The team then played as a third-tier side in the Oberliga Hessen until being relegated in 1991 and for a while was an elevator side, moving frequently up and down between third- and fifth-tier competition. KSV has been firmly settled into the Oberliga Hessen (IV) since 1999, generally finishing in the lower half of the table, while managing to earn better results on occasion.

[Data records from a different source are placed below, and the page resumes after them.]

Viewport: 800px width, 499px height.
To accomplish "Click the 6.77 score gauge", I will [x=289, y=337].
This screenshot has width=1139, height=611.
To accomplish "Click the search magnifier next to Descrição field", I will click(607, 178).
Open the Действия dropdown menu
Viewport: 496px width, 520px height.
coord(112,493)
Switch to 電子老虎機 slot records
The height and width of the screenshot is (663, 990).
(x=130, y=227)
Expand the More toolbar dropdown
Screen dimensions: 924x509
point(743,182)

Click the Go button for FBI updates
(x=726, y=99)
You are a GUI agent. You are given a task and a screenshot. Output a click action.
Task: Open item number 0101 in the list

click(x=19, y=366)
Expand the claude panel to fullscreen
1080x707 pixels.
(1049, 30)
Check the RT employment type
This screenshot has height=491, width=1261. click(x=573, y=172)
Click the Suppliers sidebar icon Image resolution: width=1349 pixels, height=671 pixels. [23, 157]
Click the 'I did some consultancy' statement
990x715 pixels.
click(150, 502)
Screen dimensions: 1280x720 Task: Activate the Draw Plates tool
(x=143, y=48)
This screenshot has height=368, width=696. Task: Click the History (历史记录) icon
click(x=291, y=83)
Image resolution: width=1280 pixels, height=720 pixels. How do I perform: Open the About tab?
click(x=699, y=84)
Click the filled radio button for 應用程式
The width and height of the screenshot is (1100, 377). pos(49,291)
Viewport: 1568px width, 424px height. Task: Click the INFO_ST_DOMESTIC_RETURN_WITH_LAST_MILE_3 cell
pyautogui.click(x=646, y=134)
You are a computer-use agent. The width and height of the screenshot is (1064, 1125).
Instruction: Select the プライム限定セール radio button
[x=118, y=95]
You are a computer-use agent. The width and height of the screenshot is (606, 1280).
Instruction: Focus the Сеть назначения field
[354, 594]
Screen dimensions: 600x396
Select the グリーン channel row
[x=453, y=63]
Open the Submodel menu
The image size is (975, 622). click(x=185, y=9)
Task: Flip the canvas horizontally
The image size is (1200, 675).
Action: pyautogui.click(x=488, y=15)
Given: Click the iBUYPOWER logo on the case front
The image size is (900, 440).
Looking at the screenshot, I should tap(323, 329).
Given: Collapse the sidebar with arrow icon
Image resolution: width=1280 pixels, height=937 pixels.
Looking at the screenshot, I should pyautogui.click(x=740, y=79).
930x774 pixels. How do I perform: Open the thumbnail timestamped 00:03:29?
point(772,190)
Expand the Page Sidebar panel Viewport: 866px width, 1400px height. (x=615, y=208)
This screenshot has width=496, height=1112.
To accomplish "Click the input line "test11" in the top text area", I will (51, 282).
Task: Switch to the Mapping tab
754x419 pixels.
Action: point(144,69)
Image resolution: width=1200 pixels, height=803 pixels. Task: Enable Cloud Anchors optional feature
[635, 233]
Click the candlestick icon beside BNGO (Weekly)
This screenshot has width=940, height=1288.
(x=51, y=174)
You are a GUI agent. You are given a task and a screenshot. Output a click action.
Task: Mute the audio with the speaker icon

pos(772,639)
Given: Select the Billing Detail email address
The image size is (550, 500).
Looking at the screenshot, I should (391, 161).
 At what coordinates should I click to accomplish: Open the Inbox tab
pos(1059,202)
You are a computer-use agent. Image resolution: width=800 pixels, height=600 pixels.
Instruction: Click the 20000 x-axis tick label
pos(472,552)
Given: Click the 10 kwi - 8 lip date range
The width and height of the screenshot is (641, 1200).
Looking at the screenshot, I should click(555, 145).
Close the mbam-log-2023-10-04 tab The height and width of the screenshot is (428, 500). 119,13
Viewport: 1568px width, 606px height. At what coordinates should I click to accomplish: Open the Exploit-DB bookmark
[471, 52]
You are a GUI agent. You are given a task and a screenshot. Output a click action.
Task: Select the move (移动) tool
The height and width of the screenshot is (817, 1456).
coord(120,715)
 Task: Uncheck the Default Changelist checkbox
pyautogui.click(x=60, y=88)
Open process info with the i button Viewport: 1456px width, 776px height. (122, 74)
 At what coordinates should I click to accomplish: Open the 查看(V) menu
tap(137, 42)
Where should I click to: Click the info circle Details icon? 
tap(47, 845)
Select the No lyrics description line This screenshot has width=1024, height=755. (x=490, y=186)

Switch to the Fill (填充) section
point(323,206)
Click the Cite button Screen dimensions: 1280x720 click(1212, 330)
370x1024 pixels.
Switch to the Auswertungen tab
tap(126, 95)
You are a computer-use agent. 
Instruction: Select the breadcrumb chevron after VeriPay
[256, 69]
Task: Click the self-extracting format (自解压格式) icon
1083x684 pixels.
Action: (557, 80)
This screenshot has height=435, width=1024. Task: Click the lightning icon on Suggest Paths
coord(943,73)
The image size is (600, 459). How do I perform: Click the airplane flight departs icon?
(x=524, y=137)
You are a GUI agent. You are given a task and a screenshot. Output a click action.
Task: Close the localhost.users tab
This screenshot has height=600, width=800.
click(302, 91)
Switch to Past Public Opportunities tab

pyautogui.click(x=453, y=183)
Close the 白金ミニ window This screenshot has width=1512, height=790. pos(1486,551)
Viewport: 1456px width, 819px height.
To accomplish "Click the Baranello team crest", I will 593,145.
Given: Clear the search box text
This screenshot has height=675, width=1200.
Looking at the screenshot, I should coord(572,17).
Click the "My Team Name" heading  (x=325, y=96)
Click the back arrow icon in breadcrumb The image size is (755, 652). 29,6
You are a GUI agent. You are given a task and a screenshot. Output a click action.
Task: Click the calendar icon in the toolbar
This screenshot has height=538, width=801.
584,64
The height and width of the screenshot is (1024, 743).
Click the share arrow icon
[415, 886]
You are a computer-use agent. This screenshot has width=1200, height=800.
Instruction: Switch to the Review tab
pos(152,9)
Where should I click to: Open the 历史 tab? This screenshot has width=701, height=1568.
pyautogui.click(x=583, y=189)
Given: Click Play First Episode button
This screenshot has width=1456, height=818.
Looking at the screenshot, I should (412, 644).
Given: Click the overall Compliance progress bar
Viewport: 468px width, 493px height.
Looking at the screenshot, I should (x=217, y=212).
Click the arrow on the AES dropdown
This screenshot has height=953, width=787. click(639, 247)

The club gradually improved season by season from 2007 onwards and, in 2012–13, it was able to win another title in the Hessenliga and earn promotion to the Regionalliga Südwest but was initially relegated again after finishing 17th in the league. However, the insolvency of SSV Ulm 1846 and the withdrawal of Eintracht Frankfurt II saved the club from relegation. The following season KSV once more finished 17th and this time was unable to avoid relegation.

==Honours==

===League===
- Hessenliga (III)
  - Champions: 1976, 2013
  - Runners-up: 1980, 2001, 2012
- Landesliga Hessen-Nord (IV)
  - Champions: 1970, 1972, 1994, 1999

===Cup===
- Hessenpokal
  - Winners: 1982, 1983
  - Runners-up: 1987, 2019

==Recent managers==
Recent managers of the club:

| Manager | Start | Finish |
|---|---|---|
| Bernd Lichte | 1 July 2006 | 19 April 2008 |
| Carsten Lakies | 20 April 2008 | 30 June 2010 |
| Tobias Nebe | 1 July 2010 | present |

==Recent seasons==
The recent season-by-season performance of the club:

| Season | Division | Tier | Position |
| 1999–2000 | Hessenliga | IV | 12th |
| 2000–01 | Hessenliga | 2nd |
| 2001–02 | Hessenliga | 14th |
| 2002–03 | Hessenliga | 6th |
| 2003–04 | Hessenliga | 11th |
| 2004–05 | Hessenliga | 4th |
| 2005–06 | Hessenliga | 14th |
| 2006–07 | Hessenliga | 13th |
| 2007–08 | Hessenliga | 8th |
| 2008–09 | Hessenliga | V | 5th |
| 2009–10 | Hessenliga | 3rd |
| 2010–11 | Hessenliga | 3rd |
| 2011–12 | Hessenliga | 2nd |
| 2012–13 | Hessenliga | 1st ↑ |
| 2013–14 | Regionalliga Südwest | IV | 17th |
| 2014–15 | Regionalliga Südwest | 17th ↓ |
| 2015–16 | Hessenliga | V | 12th |
| 2016–17 | Hessenliga | 9th |
| 2017–18 | Hessenliga | 10th |
| 2018–19 | Hessenliga | 7th |

- With the introduction of the Regionalligas in 1994 and the 3. Liga in 2008 as the new third tier, below the 2. Bundesliga, all leagues below dropped one tier. Also in 2008, a large number of football leagues in Hesse were renamed, with the Oberliga Hessen becoming the Hessenliga, the Landesliga becoming the Verbandsliga, the Bezirksoberliga becoming the Gruppenliga and the Bezirksliga becoming the Kreisoberliga.